In order to fight rising inflation, India’s central bank has raised its benchmark rate to 9 percent from 8.5 percent, which was double the estimated increase of a quarter point. The large increase shows the economic trouble that high inflation has caused, even though Governor Yaga Venugopal Reddy has done much to cut down on inflation by bumping up the reserve ratio on banks and raising the benchmark interest rate.

Money supply growing quickly

After the announcement was made that India would raise rates, Reddy also increased this year’s inflation forecast to 7 percent from a previous range of 5 to 5.5%. Money supply in India is rising at a 21 percent rate, which is much higher than the central bank’s target of 17 percent. The central bank is worried that easy lending will boost consumer demand for goods that have already appreciated in value, mostly because of the rising cost of oil.

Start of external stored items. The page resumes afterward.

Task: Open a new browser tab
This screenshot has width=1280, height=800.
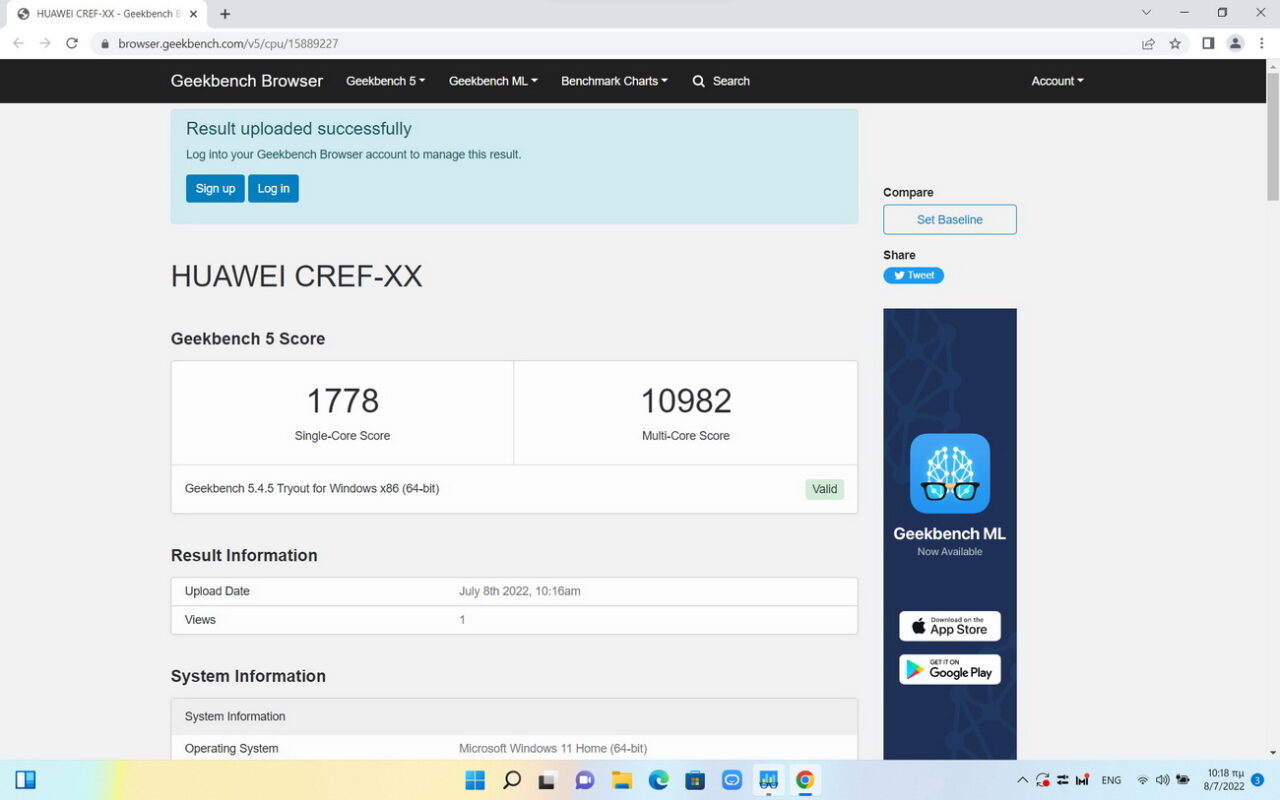Action: tap(225, 14)
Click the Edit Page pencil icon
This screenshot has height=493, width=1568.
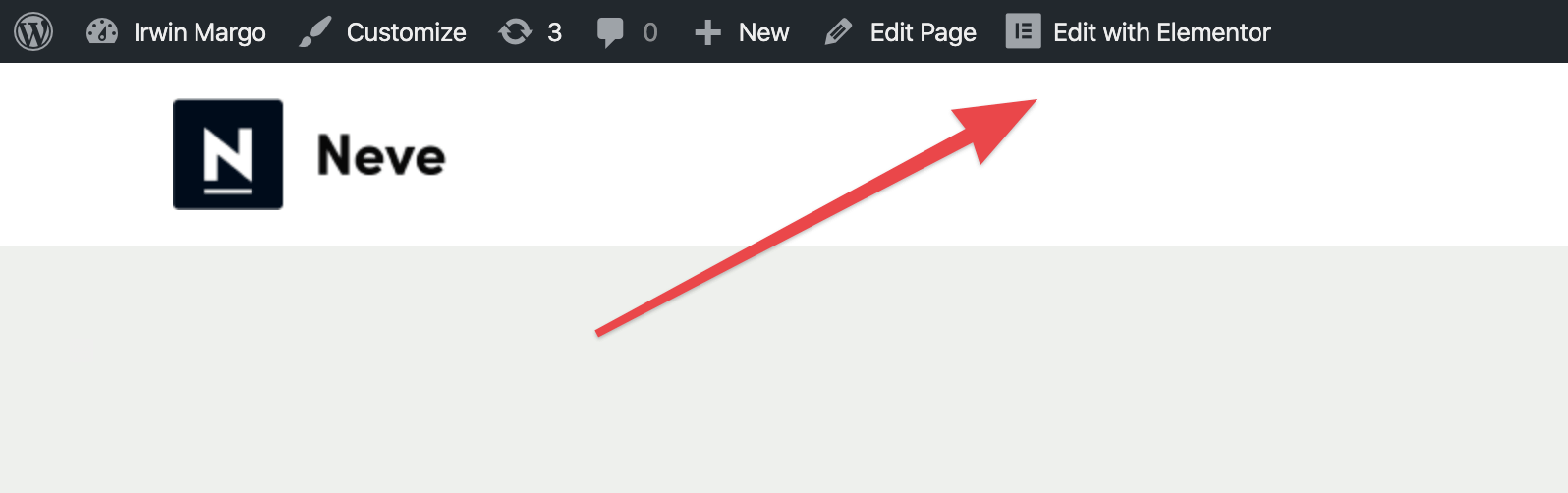tap(838, 32)
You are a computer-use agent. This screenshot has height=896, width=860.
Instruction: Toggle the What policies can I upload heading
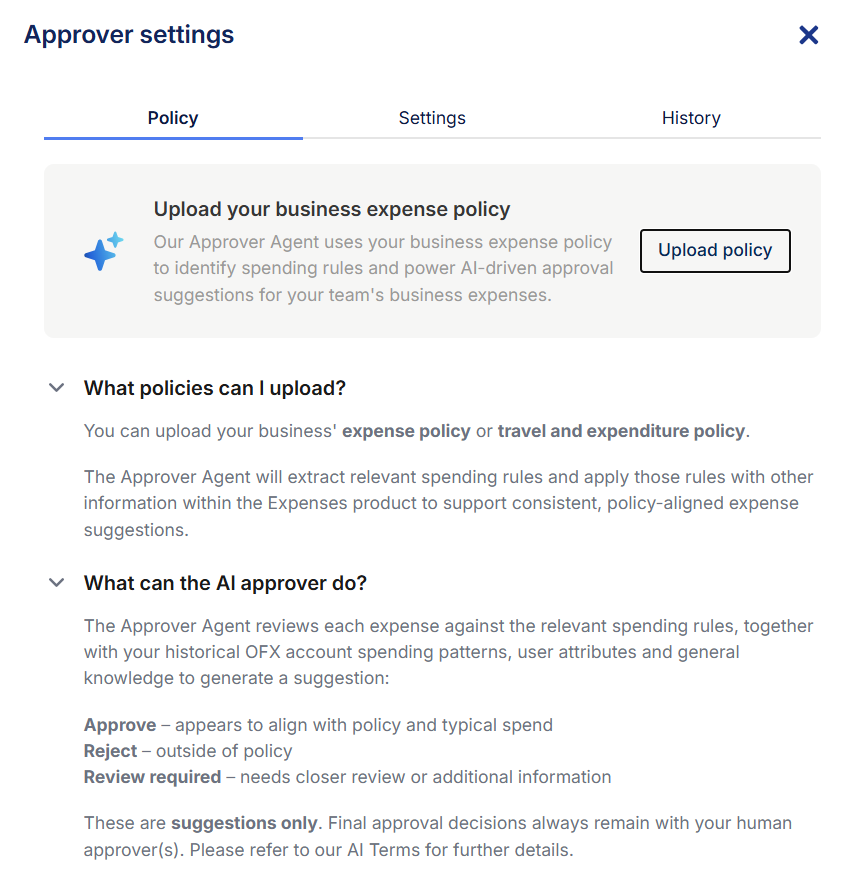[x=215, y=389]
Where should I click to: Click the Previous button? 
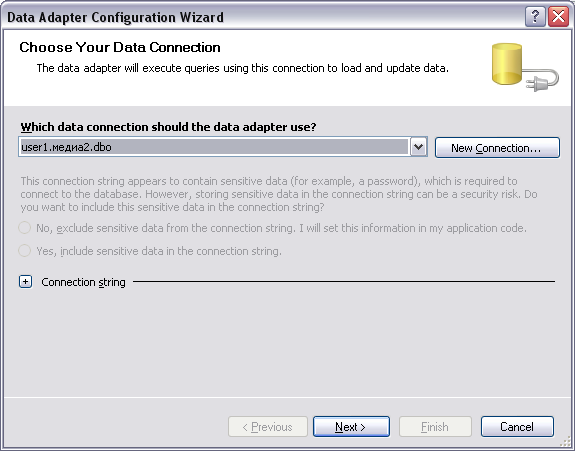pos(267,426)
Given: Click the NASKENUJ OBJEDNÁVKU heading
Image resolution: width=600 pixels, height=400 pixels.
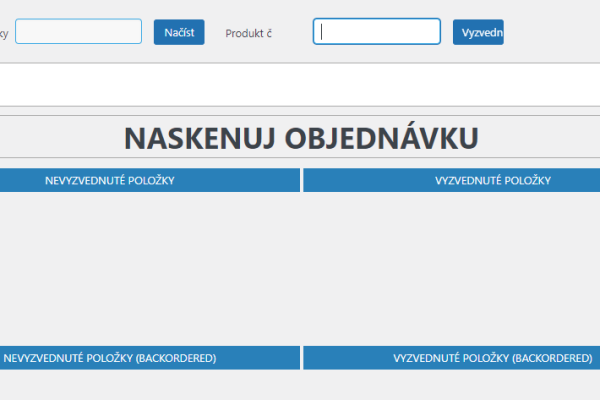Looking at the screenshot, I should click(x=300, y=138).
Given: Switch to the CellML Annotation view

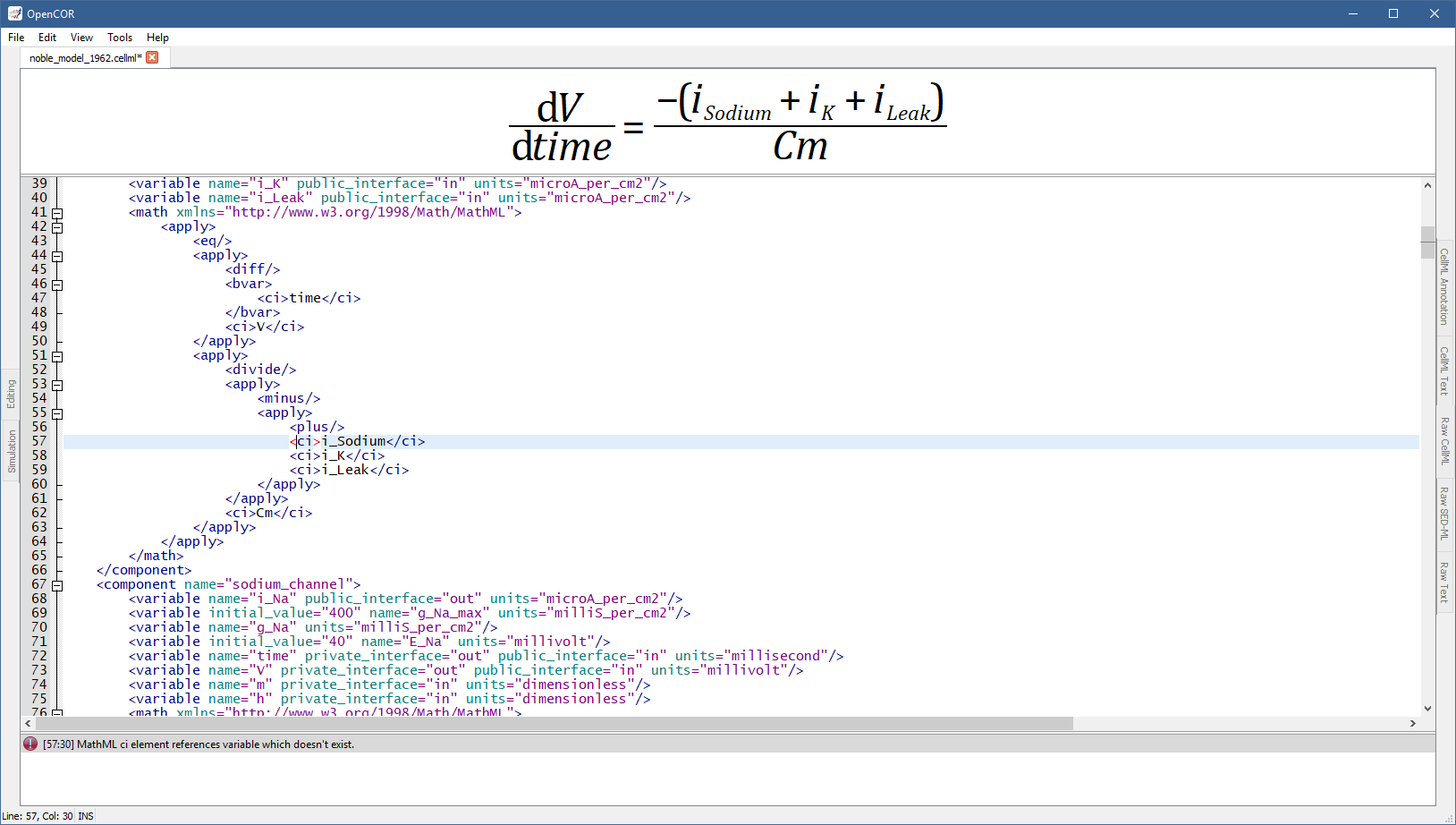Looking at the screenshot, I should click(x=1443, y=287).

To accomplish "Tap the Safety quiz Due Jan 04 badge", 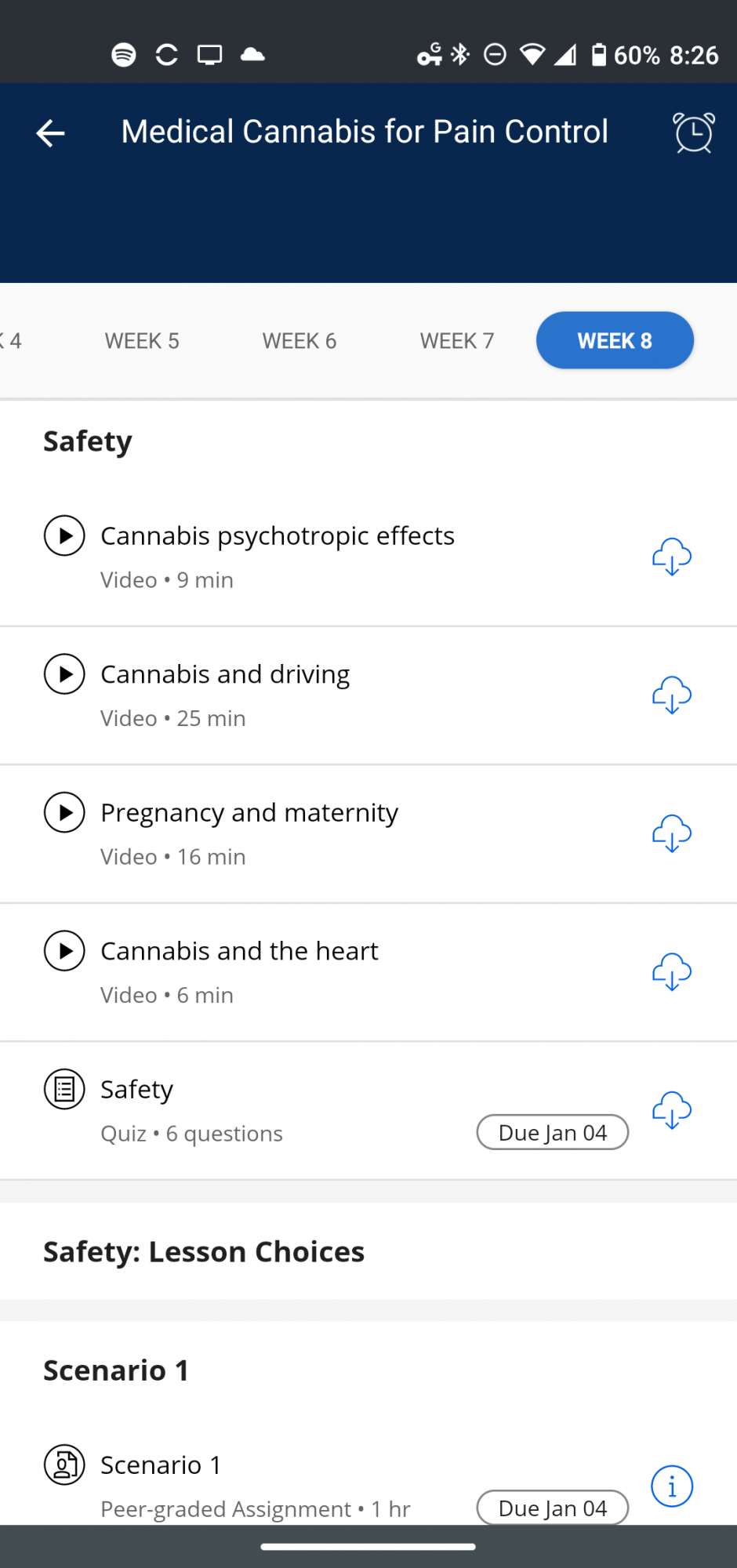I will (553, 1132).
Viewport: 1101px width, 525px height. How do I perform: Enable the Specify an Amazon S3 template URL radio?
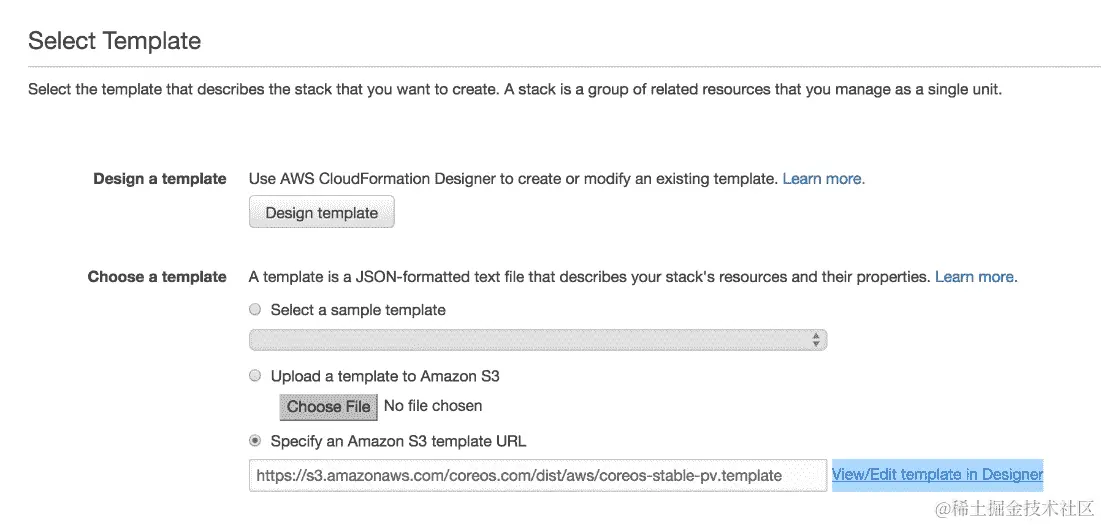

Credit rating near junk status

The biggest threat to India’s economy isn’t its benchmark interest rate, but the threat of a credit downgrade. Currently, the nation of India maintains a credit rating of BBB- which is considered the lowest investment grade bond. Standard and Poor’s has made tough comments on India, threatening a downgrade if inflation and higher consumer spending widens the economic outlook of India.

If India’s credit standing is dropped to junk bond, it will have a very hard time financing itself. Junk bond status means many institutional investors are not allowed to hold the paper, and finding a lending is exponentially more difficult as a junk grade borrower. India’s inflation problems will be compounded if it is unable to borrow money and instead turns inflating the currency or new taxes to solve the problem. Without a good credit rating, its borrowing ability would be squashed.

Limited growth even with growing money supply

Even with money supply growing at a 21 percent rate, India’s economy is only expected to grow by 8 percent this year. This shows the disparity between the amount of money floating around and how much of it is staying in India. Controlling inflation must be a priority in India, as well as the sustained growth of the economy.